Debasement… The capital is deteriorating while more credit is stacked on top of it.
Time to replace the base layer.
We're witnessing the first new financial asset in 500 years.
$300 trillion is about to migrate away from the old system.
Most people think their bank deposits are dollars. They're IOUs backed by other IOUs. Your cash is just a claim on someone else's balance sheet. New money isn't created by producing value - it's created through debt issuance.
Every government bond and bank loan creates more dollars out of thin air.
That means the entire system rests on a foundation of debt.
When that foundation is government treasuries, fiat currency, and real estate, you inherit all their risks: Inflation. Counterparty failure.
Debasement…
The capital itself is deteriorating while more credit is stacked on top of it.
For 300 years, the world ran on gold-backed credit. Now we have something new. JP Morgan once said "Gold is money. Everything else is credit." But Michael Saylor updated it: "Bitcoin is money. Everything else is credit."
There’s a reason for that:
Bitcoin is digital capital. You can't teleport gold across the planet. You can't program gold to vibrate a million times per second on a computer. You can't audit gold holdings instantly. Bitcoin does all three - and Saylor predicts it will be 10x bigger than gold.
This creates an entirely new category: Digital Credit.
Companies like Strategy are issuing perpetual preferred instruments backed by Bitcoin holdings. They trade like money market funds but yield 10-12% instead of 4%. The difference is they rely on collateral that appreciates over time instead of deteriorating. That structure changes everything.
It creates a four-step flywheel:
- Company issues digital credit
- Dollars raised buy more Bitcoin
- Bitcoin strengthens balance sheet
- Allows issuing even more credit
Every cycle creates more dollars, takes more Bitcoin off the market, and drives up the value of what remains.
This market is currently $20-30 billion per year. Wall Street Journal hasn't noticed. New York Times hasn't noticed. It's heading to $50 billion, then $100 billion, then $200 billion.
When it hits a trillion dollars of credit, it still won't be 1% of global credit markets.
Fixed income investors need to pay bills every month. They can't stomach 40% portfolio swings. Perpetual preferred strips away Bitcoin's volatility and converts the upside into credit instruments with steady returns.
This is how you pull pension funds into Bitcoin without them even realizing what's happening.
The global fixed income market is over $300 trillion. Even 1% migrating into digital credit puts $3 trillion into Bitcoin. 5% is $15 trillion. 10% is over $30 trillion - enough to replace the entire global financial system.

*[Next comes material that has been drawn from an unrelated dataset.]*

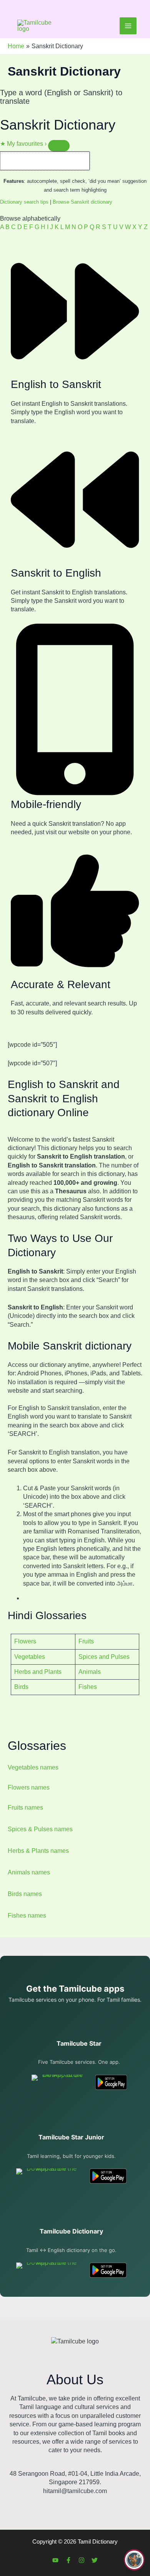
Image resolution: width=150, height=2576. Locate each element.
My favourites (23, 143)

Savings accounts pay ~4% while inflation runs at 7-8%. You're guaranteed to lose purchasing power by leaving money in the bank.
Digital credit flips this by offering 9-11% yield on assets that are 5-10x overcollateralized. You don't even need to be a Bitcoin believer to benefit.
Better yield + better collateral + better structure = inevitable migration.
So how do you position yourself? There's an option for every investor profile:
→ If you’re a conservative fixed income investor:
Consider STRC. Trades like a money market at $100, pays 10% yield.
→ If you’re balanced dividend investor:
Look at STRK or STRF
You get yield plus upside torque when Bitcoin rises in value.
→ If you’re an aggressive growth investor who wants pure upside:
Buy the common stock of MSTR, MTPLF, and other treasury companies that capture the full flywheel effect.
We spent 100 years building credit on top of debt, treasuries, and fiat currencies. For the first time in history, we can build credit on appreciating digital capital.
This is the Trojan horse that will pull Wall Street, pension funds, and sovereign wealth into Bitcoin whether they know it or not. The upside only gets stronger from here.